(Extracted records)
■ ■ ■

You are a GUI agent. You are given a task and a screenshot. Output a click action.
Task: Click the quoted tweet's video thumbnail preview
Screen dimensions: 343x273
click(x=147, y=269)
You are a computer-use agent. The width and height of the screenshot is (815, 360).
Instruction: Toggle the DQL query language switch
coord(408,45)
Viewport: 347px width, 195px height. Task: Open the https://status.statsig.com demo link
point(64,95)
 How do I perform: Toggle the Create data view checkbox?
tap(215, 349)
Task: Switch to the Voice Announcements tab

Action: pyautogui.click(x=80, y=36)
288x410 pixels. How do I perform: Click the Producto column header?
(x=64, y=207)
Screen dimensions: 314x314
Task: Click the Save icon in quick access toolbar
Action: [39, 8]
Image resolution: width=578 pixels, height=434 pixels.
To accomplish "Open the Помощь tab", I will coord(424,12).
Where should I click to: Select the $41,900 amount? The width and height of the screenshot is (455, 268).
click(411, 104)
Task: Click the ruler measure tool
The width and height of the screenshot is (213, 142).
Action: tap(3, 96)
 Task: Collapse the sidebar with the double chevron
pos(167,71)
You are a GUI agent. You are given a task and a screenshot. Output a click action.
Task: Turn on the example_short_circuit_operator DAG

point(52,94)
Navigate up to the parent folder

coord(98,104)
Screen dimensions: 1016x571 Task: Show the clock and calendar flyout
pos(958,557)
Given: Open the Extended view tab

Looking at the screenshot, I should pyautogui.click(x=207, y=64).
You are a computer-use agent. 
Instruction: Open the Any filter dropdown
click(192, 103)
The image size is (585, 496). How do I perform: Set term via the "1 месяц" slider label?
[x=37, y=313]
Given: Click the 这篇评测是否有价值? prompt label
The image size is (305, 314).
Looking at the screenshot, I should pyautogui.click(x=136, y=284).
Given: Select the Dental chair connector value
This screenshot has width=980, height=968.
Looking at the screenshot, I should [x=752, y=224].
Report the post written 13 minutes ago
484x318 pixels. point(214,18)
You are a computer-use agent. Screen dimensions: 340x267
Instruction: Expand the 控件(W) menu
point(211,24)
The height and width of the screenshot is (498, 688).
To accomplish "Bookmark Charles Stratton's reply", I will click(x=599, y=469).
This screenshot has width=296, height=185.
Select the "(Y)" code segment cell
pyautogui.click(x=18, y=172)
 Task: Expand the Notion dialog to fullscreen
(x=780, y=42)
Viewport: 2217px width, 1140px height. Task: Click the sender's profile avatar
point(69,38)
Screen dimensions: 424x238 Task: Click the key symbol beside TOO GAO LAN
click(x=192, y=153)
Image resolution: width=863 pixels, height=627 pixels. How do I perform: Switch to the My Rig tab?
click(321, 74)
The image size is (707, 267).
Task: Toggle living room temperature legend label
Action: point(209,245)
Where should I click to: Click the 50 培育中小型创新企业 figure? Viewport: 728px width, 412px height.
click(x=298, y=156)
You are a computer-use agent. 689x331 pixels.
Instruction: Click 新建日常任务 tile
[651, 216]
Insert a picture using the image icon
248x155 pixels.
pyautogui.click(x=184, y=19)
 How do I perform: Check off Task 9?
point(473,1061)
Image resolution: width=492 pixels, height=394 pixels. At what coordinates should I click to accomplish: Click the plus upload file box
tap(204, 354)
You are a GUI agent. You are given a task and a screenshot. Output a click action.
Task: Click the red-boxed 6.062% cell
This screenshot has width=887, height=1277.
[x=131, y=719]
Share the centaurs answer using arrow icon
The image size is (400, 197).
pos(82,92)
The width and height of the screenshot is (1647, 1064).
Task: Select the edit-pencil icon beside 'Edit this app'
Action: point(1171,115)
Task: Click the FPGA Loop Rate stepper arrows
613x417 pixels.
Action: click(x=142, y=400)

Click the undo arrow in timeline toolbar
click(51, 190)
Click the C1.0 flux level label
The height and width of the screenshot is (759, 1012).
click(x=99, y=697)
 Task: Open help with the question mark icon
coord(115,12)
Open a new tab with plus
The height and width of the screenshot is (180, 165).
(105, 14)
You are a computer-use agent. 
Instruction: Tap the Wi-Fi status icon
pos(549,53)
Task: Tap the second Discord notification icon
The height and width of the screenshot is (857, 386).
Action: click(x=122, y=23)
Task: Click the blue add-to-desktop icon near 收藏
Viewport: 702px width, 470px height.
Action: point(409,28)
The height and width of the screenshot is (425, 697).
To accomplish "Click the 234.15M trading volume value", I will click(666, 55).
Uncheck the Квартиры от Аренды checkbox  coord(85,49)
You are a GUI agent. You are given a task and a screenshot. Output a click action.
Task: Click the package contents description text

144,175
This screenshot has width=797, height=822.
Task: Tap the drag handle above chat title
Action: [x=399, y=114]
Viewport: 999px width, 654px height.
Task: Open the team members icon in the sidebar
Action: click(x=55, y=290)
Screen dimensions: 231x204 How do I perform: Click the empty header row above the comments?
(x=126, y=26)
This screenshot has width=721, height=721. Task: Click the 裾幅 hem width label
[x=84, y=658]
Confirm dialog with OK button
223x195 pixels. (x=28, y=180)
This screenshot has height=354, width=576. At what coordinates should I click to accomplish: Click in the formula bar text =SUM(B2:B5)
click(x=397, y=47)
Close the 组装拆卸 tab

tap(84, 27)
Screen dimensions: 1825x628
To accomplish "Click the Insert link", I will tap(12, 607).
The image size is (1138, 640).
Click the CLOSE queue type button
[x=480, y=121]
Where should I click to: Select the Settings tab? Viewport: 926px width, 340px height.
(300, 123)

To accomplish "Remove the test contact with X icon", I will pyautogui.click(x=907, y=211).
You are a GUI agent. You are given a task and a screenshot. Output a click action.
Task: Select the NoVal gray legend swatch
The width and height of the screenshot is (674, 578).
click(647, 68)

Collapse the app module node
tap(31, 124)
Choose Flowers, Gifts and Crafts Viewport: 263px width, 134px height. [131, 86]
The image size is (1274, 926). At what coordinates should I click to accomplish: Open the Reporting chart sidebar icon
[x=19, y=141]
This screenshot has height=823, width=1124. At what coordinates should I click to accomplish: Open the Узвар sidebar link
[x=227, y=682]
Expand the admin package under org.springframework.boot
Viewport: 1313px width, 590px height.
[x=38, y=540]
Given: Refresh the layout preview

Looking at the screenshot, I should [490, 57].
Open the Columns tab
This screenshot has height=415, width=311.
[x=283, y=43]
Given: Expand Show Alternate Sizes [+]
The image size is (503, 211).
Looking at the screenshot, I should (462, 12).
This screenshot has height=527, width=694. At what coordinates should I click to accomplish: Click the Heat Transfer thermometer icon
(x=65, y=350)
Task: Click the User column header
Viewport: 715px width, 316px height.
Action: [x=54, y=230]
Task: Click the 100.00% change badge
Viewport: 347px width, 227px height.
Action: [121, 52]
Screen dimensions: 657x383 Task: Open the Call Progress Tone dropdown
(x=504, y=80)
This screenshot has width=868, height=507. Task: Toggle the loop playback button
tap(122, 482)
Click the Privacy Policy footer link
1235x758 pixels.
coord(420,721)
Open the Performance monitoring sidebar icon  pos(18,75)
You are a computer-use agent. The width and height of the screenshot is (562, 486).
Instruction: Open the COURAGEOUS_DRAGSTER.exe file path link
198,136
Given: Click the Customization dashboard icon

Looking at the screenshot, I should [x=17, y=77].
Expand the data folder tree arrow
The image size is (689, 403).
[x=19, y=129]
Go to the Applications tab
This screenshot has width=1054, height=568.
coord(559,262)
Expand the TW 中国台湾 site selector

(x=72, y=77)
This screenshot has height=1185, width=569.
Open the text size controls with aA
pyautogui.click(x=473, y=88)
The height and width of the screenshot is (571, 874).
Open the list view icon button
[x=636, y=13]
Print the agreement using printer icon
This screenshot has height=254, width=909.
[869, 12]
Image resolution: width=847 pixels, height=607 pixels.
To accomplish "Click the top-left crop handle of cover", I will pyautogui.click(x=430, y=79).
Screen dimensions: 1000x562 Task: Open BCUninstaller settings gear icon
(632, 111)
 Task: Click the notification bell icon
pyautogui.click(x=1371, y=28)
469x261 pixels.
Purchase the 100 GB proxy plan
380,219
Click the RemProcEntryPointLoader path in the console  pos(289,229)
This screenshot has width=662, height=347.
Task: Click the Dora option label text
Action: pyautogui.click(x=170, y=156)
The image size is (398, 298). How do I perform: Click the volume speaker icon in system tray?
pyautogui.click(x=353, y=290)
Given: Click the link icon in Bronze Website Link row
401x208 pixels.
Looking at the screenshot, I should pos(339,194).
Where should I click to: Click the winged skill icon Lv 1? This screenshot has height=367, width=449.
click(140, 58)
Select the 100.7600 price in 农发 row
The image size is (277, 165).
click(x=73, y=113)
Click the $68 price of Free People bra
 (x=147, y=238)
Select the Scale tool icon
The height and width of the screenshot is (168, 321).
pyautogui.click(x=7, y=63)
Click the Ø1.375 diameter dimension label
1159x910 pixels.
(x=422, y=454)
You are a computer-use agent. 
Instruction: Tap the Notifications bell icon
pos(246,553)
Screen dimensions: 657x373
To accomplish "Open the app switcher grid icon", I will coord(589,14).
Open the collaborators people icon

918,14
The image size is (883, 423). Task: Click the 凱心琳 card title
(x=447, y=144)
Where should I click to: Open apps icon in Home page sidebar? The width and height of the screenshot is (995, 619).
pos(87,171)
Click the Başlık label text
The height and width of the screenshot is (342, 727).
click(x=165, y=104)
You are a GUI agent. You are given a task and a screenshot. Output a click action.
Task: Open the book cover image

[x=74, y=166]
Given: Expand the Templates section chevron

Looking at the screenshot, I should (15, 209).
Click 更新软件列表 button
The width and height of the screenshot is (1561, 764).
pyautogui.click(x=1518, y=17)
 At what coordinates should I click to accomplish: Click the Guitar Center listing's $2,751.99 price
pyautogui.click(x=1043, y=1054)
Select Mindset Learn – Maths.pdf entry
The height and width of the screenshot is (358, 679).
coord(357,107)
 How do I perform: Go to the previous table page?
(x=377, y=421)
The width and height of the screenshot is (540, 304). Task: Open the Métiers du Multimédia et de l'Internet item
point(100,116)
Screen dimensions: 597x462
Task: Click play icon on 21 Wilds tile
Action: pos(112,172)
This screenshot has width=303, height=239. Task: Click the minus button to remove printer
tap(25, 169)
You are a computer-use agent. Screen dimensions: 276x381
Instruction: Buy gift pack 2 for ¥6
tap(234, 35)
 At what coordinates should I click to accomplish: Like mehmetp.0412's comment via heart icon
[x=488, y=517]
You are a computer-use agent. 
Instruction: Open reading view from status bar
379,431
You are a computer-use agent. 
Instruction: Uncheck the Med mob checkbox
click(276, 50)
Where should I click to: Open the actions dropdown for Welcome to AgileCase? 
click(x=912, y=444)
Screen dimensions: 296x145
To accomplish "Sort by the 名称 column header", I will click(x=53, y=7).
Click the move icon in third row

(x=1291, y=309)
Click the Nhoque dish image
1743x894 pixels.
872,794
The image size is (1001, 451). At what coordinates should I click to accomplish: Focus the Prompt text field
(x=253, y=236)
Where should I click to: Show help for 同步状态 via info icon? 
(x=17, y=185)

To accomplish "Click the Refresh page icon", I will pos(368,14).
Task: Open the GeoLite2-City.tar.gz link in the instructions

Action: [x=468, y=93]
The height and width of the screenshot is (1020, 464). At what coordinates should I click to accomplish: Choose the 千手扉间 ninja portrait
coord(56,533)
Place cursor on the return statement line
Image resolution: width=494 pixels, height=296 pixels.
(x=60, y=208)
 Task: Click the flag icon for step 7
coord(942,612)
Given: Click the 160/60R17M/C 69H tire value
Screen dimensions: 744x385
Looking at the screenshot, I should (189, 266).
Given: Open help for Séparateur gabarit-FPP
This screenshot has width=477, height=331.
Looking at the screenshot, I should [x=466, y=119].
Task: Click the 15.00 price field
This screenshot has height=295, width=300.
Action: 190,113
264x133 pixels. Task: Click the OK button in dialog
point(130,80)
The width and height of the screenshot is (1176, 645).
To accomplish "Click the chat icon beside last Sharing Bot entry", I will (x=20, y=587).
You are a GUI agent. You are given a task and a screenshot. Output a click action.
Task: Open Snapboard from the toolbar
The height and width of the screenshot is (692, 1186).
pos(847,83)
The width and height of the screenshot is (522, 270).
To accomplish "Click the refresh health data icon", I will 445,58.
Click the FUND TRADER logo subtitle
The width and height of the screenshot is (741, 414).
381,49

■ ■ ■

YOUR ASSIGNMENT
Wherever a line in the entries holds "value", copy that line.

TASK ANSWER
Given: Select the Dental chair connector value
To accomplish "Click the 234.15M trading volume value", I will click(666, 55).
Given: Click the 160/60R17M/C 69H tire value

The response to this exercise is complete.